3. Stellungnahme und Entscheid des Beirates
In der Sitzung am 2. Mai 2007 wurde Vor-Ort erneut über die Fällmaßnahme beraten. Der Beirat fasste danach folgenden Beschluss:
Der Antrag [der Verwaltung] auf Beseitigung von 200 Bäumen verbunden mit der Neupflanzung von Eschen im Abstand von 15 m sowie der Bereitstellung von Ausgleichsmaßnahmen im Wert von 15.000,– Euro (vgl. Punkt d) des Verwaltungsvorschlages) wurde mehrheitlich (1 Gegenstimme, 1 Enthaltung, 11 Ja-Stimmen) abgelehnt.
Dem Antrag [aus dem Beirat] auf:
a) Fällung von der Hälfte der Bäume, wobei es sich vordringlich um schadhafte Bäume handeln muss, verknüpft mit der Maßgabe, dass in den frei werdenden Bereichen wiederum im Abstand von 15 m jeweils Eschen zu pflanzen sind und
b) Durchführung weiterer Untersuchungen an den verbliebenen Pappeln nach 10 Jahren
folgte der Beirat einstimmig. Auf die bereitgestellten Mittel für weitere Ausgleichsmaßnahmen (vgl. Punkt d) des Verwaltungsvorschlages) wird verzichtet.
Ausschlaggebend für die Beschlussfassung des Beirates waren in erster Linie abweichende Auffassungen hinsichtlich der Restlebensdauer und des tatsächlichen Gefährdungspotentials der Pappeln sowie hinsichtlich der aufzuwendenden Unterhaltungskosten bei dauerhaftem Erhalt der Pappeln.

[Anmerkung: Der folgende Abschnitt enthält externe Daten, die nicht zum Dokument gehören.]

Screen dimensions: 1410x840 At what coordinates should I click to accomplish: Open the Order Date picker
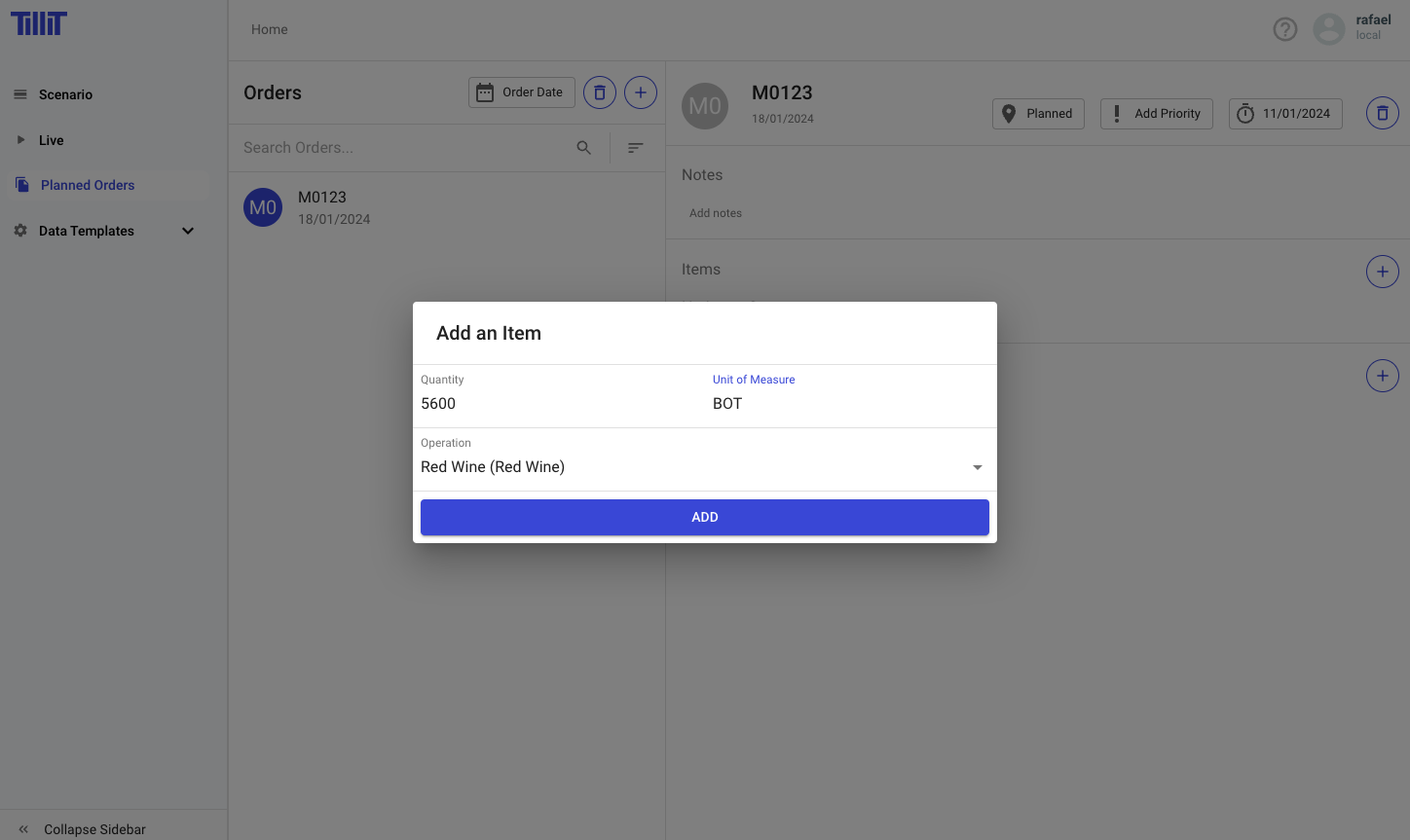522,92
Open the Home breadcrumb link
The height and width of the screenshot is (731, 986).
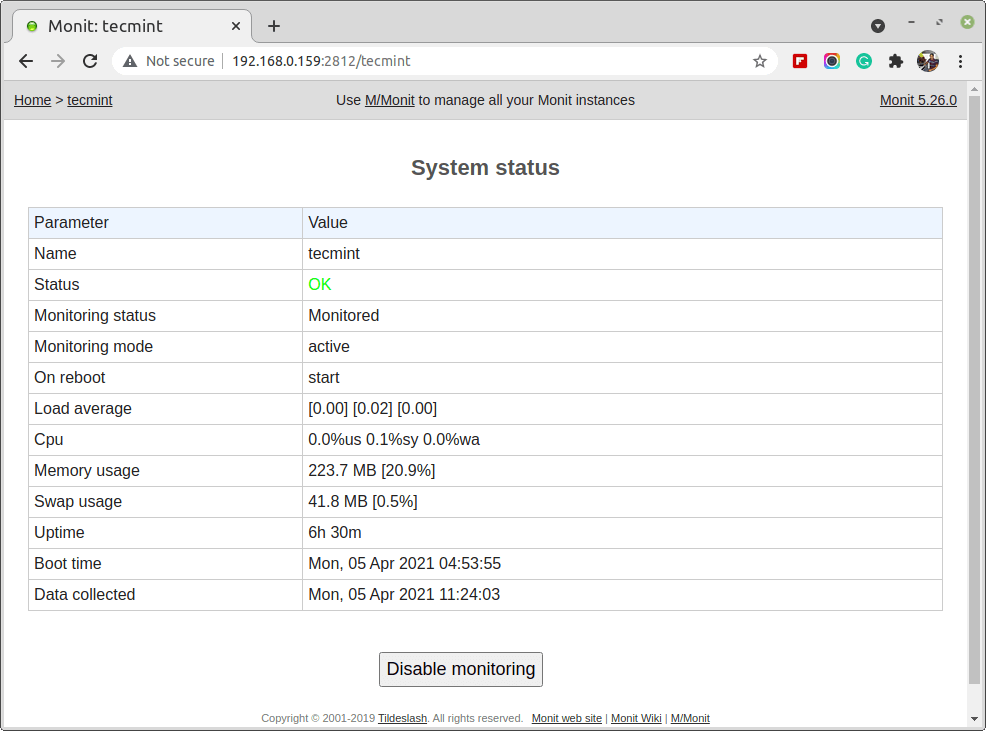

4. Beschlussempfehlung der Verwaltung
Die ULB hält aus den dargelegten fachlichen Gründen (Verkehrssicherheit, wirtschaftliche Zumutbarkeit bei Erhalt einer großen Anzahl der Hybridpappeln) an der Notwendigkeit der gesamten Fällmaßnahme fest. Sie empfiehlt daher, den Widerspruch des Landschaftsbeirates gemäß § 69 Landschaftsgesetzt NW zurückzuweisen.
Mit den seitens der Verwaltung formulierten Auflagen (Neupflanzung der Allee) sind darüber hinaus nachhaltige und erhebliche negative Veränderung für den Naturhaushalt nicht erkennbar.